Of the entries that follow, how many lines hold the word "chart"? Reply with the number only.
-------- Supplied data --------
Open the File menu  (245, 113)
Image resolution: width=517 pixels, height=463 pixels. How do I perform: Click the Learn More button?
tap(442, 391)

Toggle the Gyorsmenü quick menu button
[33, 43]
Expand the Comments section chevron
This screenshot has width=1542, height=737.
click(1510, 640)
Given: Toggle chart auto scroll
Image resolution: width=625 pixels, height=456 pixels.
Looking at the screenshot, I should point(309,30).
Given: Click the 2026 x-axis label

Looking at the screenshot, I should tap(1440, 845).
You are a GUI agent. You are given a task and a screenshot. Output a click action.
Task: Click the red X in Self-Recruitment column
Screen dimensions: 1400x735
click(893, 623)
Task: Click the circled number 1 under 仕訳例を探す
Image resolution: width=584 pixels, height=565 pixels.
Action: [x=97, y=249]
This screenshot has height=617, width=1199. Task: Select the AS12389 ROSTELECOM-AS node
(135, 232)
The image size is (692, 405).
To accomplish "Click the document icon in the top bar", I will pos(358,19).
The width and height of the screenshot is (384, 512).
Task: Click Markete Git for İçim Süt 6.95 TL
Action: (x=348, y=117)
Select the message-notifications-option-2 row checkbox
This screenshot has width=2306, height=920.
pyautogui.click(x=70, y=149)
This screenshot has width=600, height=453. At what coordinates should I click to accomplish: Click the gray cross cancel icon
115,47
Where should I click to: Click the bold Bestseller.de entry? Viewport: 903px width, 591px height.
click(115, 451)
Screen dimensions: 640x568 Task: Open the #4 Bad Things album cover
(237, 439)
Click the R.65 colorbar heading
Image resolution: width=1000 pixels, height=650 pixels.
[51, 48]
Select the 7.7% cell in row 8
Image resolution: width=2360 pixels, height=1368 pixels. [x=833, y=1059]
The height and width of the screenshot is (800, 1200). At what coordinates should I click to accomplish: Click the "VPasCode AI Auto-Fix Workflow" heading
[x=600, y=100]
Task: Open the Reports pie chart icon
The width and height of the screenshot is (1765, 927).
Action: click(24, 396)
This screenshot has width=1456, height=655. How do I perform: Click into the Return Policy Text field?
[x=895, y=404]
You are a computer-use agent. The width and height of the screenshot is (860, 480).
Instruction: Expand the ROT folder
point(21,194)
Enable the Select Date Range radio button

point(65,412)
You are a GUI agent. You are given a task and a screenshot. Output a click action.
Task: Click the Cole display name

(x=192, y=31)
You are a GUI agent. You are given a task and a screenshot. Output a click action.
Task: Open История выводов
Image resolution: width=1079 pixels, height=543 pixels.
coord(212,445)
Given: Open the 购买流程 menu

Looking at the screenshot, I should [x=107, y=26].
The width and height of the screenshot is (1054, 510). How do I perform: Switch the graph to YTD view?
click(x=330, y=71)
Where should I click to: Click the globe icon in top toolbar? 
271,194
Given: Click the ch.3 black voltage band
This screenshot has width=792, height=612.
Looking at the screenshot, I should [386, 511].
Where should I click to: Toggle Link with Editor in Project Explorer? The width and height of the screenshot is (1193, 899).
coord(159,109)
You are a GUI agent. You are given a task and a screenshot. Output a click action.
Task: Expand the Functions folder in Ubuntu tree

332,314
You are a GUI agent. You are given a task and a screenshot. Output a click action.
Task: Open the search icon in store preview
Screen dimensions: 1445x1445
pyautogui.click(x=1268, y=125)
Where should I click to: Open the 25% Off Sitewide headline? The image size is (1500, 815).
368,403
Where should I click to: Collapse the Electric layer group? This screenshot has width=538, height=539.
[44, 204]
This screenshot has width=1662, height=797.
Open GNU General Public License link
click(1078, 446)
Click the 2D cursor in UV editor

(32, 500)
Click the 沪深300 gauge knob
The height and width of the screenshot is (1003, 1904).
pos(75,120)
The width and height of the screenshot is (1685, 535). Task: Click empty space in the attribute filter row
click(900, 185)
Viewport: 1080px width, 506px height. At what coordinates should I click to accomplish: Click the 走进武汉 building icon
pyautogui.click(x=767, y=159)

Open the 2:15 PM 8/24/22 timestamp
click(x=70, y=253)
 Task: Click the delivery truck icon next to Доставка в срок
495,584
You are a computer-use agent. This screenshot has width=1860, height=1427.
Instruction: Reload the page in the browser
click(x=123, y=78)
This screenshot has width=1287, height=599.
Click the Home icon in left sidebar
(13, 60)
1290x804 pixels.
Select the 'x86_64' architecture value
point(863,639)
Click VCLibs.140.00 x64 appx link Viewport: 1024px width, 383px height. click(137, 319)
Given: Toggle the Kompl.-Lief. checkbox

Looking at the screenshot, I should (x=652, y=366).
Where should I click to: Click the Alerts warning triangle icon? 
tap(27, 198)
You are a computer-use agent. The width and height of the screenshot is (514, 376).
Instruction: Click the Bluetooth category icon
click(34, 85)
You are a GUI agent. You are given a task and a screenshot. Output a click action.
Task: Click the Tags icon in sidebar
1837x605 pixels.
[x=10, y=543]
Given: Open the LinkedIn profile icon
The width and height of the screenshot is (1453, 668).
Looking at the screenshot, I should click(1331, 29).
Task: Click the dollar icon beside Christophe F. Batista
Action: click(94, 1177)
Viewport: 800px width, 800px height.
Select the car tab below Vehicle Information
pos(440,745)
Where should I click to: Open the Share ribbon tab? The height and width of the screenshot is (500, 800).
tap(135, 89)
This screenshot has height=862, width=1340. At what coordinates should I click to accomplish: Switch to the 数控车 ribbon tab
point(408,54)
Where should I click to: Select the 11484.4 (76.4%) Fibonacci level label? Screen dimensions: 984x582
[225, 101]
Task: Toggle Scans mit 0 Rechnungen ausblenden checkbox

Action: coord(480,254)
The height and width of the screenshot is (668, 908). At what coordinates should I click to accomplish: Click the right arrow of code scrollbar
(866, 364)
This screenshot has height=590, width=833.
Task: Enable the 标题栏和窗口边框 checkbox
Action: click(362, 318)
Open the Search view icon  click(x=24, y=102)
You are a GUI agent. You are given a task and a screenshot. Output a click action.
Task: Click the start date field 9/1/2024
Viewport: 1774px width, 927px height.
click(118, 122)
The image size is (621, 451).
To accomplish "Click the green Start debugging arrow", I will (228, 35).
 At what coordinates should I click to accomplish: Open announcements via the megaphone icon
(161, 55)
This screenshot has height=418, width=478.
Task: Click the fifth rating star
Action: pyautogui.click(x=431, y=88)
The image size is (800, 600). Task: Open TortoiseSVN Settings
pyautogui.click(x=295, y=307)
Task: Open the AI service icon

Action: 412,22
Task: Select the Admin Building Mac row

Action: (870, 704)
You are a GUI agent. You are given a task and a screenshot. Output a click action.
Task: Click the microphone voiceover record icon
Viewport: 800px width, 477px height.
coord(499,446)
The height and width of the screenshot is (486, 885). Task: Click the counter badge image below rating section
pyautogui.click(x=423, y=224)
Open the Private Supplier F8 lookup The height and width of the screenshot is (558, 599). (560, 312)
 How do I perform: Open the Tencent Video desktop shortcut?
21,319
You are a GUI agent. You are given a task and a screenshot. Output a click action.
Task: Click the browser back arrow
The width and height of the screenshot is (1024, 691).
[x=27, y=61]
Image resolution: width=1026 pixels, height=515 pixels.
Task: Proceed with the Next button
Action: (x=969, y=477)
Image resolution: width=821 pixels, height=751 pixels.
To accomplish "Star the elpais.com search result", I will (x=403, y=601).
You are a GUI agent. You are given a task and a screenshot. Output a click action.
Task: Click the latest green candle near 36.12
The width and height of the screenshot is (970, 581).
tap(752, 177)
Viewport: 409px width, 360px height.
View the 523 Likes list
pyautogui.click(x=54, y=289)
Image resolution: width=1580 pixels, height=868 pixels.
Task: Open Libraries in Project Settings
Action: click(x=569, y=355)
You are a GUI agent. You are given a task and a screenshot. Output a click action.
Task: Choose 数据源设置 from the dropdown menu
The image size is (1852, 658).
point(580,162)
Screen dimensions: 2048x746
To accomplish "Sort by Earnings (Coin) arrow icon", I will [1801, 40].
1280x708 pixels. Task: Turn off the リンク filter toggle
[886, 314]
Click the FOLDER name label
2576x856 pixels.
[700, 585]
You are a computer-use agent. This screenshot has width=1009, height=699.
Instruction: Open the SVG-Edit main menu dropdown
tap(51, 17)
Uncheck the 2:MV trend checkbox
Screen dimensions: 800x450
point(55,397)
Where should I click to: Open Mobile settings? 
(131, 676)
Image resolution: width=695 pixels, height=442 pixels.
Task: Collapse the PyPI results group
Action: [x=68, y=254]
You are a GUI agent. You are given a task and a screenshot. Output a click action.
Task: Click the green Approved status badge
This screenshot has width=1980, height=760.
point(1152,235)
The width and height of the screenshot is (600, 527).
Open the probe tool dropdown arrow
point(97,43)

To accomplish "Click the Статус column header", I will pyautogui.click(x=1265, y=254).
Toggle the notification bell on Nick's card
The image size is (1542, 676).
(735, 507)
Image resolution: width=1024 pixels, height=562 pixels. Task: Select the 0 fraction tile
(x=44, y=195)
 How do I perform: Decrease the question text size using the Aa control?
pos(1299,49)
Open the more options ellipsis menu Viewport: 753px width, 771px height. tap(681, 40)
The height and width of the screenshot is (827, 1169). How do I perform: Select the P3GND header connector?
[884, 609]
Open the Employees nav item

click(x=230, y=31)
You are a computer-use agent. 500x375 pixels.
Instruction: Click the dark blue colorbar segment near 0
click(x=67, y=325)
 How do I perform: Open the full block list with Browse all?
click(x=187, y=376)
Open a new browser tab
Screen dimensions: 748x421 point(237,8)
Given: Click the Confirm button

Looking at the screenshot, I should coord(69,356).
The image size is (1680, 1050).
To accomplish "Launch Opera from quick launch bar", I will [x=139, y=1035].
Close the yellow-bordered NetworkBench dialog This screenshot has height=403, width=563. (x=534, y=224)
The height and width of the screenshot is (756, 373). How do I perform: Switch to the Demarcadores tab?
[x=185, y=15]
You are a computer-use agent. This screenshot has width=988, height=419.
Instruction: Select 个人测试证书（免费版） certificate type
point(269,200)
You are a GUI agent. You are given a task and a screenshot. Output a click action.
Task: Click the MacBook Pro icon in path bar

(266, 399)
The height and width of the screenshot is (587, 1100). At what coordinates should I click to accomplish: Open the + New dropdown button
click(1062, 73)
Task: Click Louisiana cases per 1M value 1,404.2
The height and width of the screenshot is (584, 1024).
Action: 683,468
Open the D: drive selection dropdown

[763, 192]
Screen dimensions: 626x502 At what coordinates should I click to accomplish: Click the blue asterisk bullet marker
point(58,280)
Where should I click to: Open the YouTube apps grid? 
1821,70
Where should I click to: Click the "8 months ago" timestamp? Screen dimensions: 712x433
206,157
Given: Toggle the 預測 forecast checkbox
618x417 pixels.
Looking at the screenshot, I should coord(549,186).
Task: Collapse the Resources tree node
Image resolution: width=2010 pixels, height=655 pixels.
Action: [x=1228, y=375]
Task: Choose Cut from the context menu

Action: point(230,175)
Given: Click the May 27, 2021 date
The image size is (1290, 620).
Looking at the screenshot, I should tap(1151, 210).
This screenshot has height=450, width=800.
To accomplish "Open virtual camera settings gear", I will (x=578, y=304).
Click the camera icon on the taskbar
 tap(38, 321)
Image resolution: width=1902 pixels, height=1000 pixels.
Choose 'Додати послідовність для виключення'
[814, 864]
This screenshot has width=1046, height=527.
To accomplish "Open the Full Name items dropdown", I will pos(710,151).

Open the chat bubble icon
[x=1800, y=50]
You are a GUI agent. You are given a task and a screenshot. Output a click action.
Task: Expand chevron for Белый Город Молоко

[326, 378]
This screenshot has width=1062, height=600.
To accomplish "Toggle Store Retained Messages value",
--------
(Completed exercise) 2